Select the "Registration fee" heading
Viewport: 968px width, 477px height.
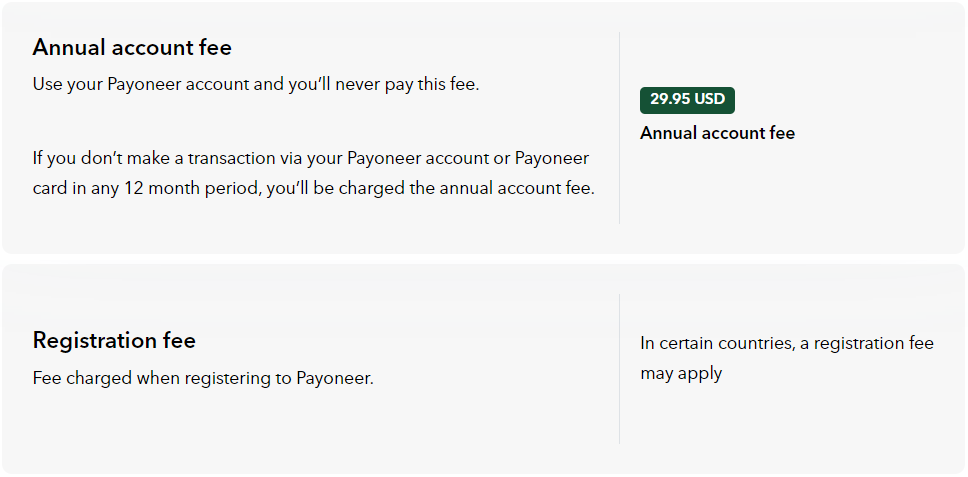click(114, 341)
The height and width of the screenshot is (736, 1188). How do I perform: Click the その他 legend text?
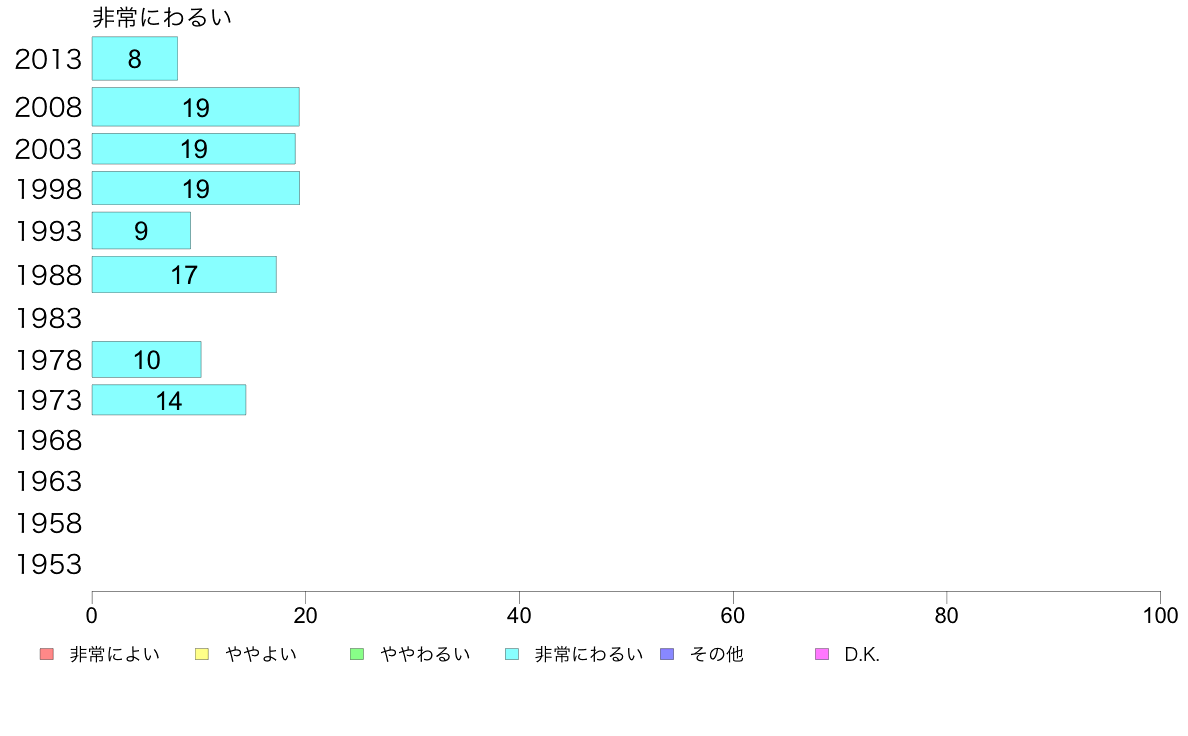[716, 654]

■ What to produce
What's needed is a word-for-word retyping of the listing, minus its pictures.

■ Task output
Select the "Registration fee" heading
Viewport: 968px width, 477px height.
click(114, 341)
The height and width of the screenshot is (736, 1188). How do I perform: Click the その他 legend text?
[716, 654]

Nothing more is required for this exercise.